La Federcalcio contro la commissione Antimafia. Il direttore generale Michele Uva solleva dei dubbi sul lavoro dei parlamentari guidati da Rosy Bindi che nelle ultime settimane hanno ascoltato i magistrati della procura di Torino, il procuratore federale Giuseppe Pecoraro e l’avvocato della Juventus Luigi Chiappero sulla vicenda dei biglietti ceduti dalla società a Rocco Dominello, esponente del gruppo ultras Drughi accusato di associazione mafiosa. “Mi sembra che l’Antimafia stia facendo un processo molto mediatico e questo non fa bene né al calcio, né tantomeno all’Italia. Il calcio dà esposizione mediatica e questo è evidentemente in questo momento”. Il dg ha anche aggiunto che la Figc non è preoccupata: “Noi dobbiamo occuparci della giustizia sportiva”. E ha aggiunto che “occorre che la giustizia ordinaria faccia il proprio corso con la massima serenità”. Un’altra frase pronunciata del manager della Federcalcio, ex vicepresidente e amministratore delegato della Lazio, stupisce: “Penso che i problemi dell’Italia e della commissione Antimafia dovrebbero essere rivolti verso attività ben diverse da quelle dei biglietti ad una curva“.
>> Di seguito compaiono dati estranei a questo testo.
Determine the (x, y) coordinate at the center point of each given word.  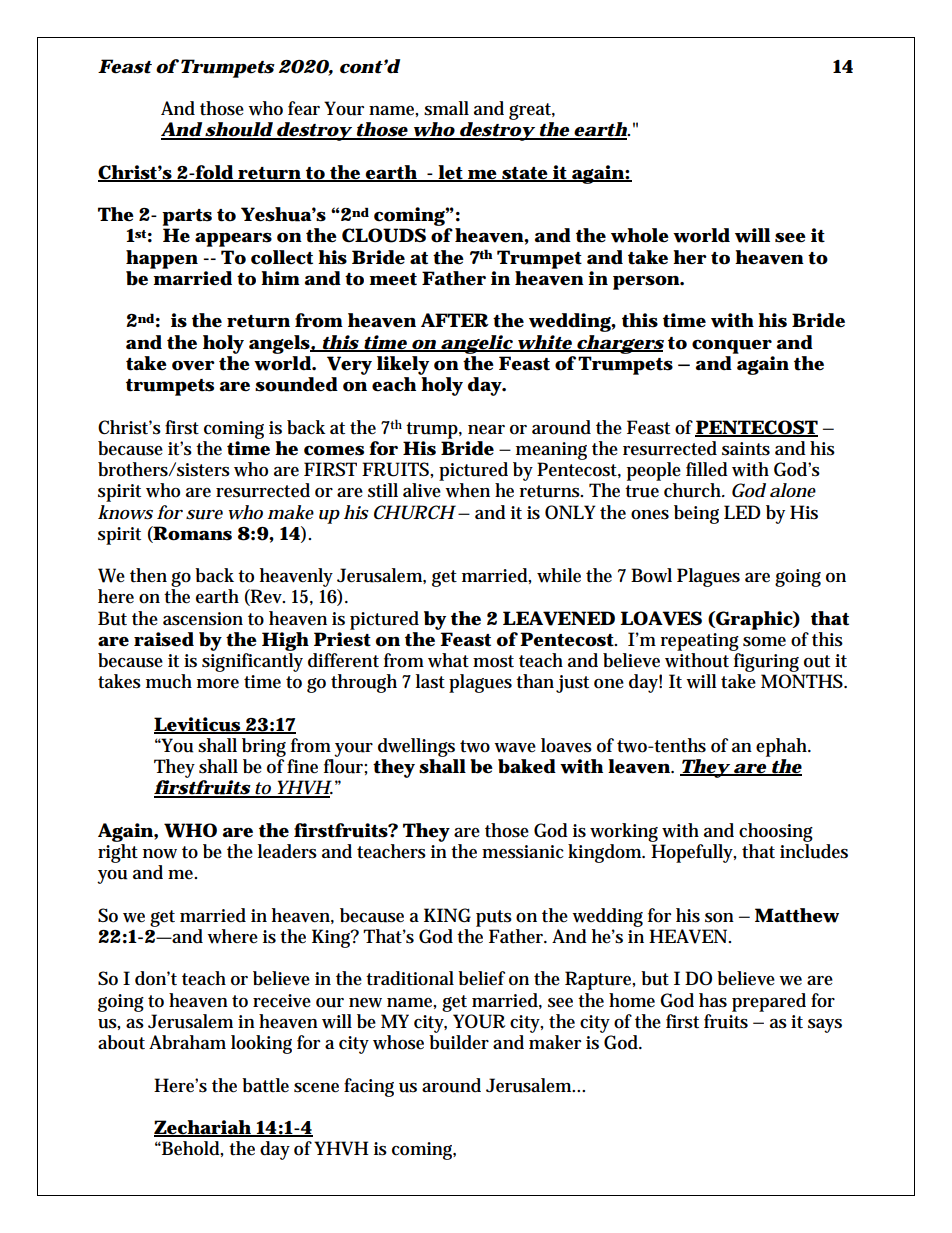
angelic (476, 344)
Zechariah (203, 1128)
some (764, 642)
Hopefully (693, 853)
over (193, 366)
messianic (523, 852)
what (448, 660)
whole (640, 235)
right (118, 853)
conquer (732, 347)
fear (304, 108)
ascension (203, 619)
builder (459, 1042)
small (446, 108)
Tra i parlamentari questa dichiarazione ha suscitato scalpore, non solo per l’ingerenza istituzionale ma soprattutto per il doppio atteggiamento tenuto dalla Federcalcio. Da una parte, infatti, la procura federale ha deferito Agnelli, tre manager e la società per la cessione irregolare di biglietti e i contatti coi tifosi, contestando al presidente e al security manager addirittura gli “incontri con alcuni esponenti della malavita organizzata e della tifoseria ultras”, mentre dall’altra il dg Uva invita la commissione di palazzo San Macuto a non occuparsi di questa vicenda. “La commissione parlamentare Antimafia non fa processi, men che meno mediatici. Di questo si cerchino altrove le responsabilità. Preoccupa che il direttore generale della Federcalcio ritenga che ciò di cui ci stiamo occupando non sia una cosa seria. Ciò che fa male all’Italia sono le mafie, anche quando si infiltrano nello sport, e la sottovalutazione di questo fenomeno”, è la replica della Bindi. Alle sue parole si aggiungono anche quelle del vicepresidente Claudio Fava: “Se il dg della Federcalcio definisce una cosa banale un’inchiesta penale sulle infiltrazioni della ‘ndrangheta nel circuito del tifo organizzato c’è da essere preoccupati – dice l’esponente di Sinistra italiana -. Se poi si chiede alla commissione Antimafia di occuparsi d’altro c’è da essere anche imbarazzati”.

La commissione Antimafia, nel frattempo, vuole chiedere alla procura di Torino e alla procura federale la possibilità di desecretare le audizioni dei procuratori della Direzione distrettuale antimafia e di Giuseppe Pecoraro, in attesa di ascoltare quanto avranno da dire Agnelli e il presidente della Figc Carlo Tavecchio. Nessun mistro, invece, sembra esistere sull’intercettazione “fantasma” attribuita ad Agnelli, quella in cui il presidente affermerebbe di aver letto su Internet dell’arresto per mafia dei fratelli di Rocco Dominello: “Lui è incensurato, noi parliamo con lui”. L’esistenza della frase – messa in dubbio dal senatore Pd Stefano Esposito – è confermata da due fonti investigative. La conversazione è tra il security manager Alessandro D’Angelo e una terza persona ed è stata registrata dopo gli arresti dell’operazione “Alto Piemonte”, nei giorni degli interrogatori dei manager juventini in procura. Una ricerca su Google fatta dopo i primi articoli di giornale e un’intercettazione che di penalmente rilevante non ha niente. D’altronde nessuna accusa è stata rivolta dalla Dda a esponenti del club.